Task directions ▸ Copy out every line of the material below, character for character.

Exercise data ▸
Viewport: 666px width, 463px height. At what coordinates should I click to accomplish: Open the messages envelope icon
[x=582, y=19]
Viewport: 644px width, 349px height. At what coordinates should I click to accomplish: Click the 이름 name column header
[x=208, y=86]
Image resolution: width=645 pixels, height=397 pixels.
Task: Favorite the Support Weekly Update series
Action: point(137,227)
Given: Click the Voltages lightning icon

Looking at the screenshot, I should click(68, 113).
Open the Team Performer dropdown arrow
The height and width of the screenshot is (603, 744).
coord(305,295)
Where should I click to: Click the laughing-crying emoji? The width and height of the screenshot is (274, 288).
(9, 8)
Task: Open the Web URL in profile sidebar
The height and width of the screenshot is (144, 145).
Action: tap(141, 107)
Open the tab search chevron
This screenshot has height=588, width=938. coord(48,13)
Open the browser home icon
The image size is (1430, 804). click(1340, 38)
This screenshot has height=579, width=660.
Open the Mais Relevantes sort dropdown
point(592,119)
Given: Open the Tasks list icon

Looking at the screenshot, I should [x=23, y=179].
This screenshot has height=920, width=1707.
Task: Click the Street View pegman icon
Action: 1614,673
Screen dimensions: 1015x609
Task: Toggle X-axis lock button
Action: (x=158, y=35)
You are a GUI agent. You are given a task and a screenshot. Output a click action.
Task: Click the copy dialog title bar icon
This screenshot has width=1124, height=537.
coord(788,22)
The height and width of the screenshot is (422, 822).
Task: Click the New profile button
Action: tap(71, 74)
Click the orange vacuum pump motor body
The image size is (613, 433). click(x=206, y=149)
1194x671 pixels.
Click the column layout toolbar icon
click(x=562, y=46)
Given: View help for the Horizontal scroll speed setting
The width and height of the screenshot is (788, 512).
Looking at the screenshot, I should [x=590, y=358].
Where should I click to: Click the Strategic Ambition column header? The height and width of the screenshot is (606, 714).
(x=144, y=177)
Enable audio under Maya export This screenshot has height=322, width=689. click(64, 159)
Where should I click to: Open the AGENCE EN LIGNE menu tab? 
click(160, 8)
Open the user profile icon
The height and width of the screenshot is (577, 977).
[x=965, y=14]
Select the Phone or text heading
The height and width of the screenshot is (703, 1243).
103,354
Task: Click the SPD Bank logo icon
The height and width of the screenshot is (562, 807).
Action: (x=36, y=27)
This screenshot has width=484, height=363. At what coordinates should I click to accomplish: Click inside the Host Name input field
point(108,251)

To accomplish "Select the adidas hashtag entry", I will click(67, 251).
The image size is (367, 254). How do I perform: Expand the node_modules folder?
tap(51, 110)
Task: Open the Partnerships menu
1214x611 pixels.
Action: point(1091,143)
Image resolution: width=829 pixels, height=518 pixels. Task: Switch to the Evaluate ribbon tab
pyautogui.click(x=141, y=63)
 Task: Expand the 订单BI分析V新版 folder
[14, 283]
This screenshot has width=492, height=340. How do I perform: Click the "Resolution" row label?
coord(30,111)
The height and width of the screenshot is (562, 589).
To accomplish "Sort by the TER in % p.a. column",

Answer to the task ▸
Viewport: 666px width, 463px height. At what coordinates should I click to accomplish: Open the messages envelope icon
[x=582, y=19]
Viewport: 644px width, 349px height. At what coordinates should I click to accomplish: Click the 이름 name column header
[x=208, y=86]
Image resolution: width=645 pixels, height=397 pixels.
Task: Favorite the Support Weekly Update series
Action: point(137,227)
Given: Click the Voltages lightning icon

Looking at the screenshot, I should click(68, 113).
Open the Team Performer dropdown arrow
The height and width of the screenshot is (603, 744).
coord(305,295)
Where should I click to: Click the laughing-crying emoji? The width and height of the screenshot is (274, 288).
(9, 8)
Task: Open the Web URL in profile sidebar
The height and width of the screenshot is (144, 145).
Action: tap(141, 107)
Open the tab search chevron
This screenshot has height=588, width=938. coord(48,13)
Open the browser home icon
The image size is (1430, 804). click(1340, 38)
This screenshot has height=579, width=660.
Open the Mais Relevantes sort dropdown
point(592,119)
Given: Open the Tasks list icon

Looking at the screenshot, I should [x=23, y=179].
This screenshot has height=920, width=1707.
Task: Click the Street View pegman icon
Action: 1614,673
Screen dimensions: 1015x609
Task: Toggle X-axis lock button
Action: (x=158, y=35)
You are a GUI agent. You are given a task and a screenshot. Output a click action.
Task: Click the copy dialog title bar icon
This screenshot has width=1124, height=537.
coord(788,22)
The height and width of the screenshot is (422, 822).
Task: Click the New profile button
Action: tap(71, 74)
Click the orange vacuum pump motor body
The image size is (613, 433). click(x=206, y=149)
1194x671 pixels.
Click the column layout toolbar icon
click(x=562, y=46)
Given: View help for the Horizontal scroll speed setting
The width and height of the screenshot is (788, 512).
Looking at the screenshot, I should [x=590, y=358].
Where should I click to: Click the Strategic Ambition column header? The height and width of the screenshot is (606, 714).
(x=144, y=177)
Enable audio under Maya export This screenshot has height=322, width=689. click(64, 159)
Where should I click to: Open the AGENCE EN LIGNE menu tab? 
click(160, 8)
Open the user profile icon
The height and width of the screenshot is (577, 977).
[x=965, y=14]
Select the Phone or text heading
The height and width of the screenshot is (703, 1243).
103,354
Task: Click the SPD Bank logo icon
The height and width of the screenshot is (562, 807).
Action: (x=36, y=27)
This screenshot has width=484, height=363. At what coordinates should I click to accomplish: Click inside the Host Name input field
point(108,251)

To accomplish "Select the adidas hashtag entry", I will click(67, 251).
The image size is (367, 254). How do I perform: Expand the node_modules folder?
tap(51, 110)
Task: Open the Partnerships menu
1214x611 pixels.
Action: point(1091,143)
Image resolution: width=829 pixels, height=518 pixels. Task: Switch to the Evaluate ribbon tab
pyautogui.click(x=141, y=63)
 Task: Expand the 订单BI分析V新版 folder
[14, 283]
This screenshot has width=492, height=340. How do I perform: Click the "Resolution" row label?
coord(30,111)
The height and width of the screenshot is (562, 589).
To accomplish "Sort by the TER in % p.a. column",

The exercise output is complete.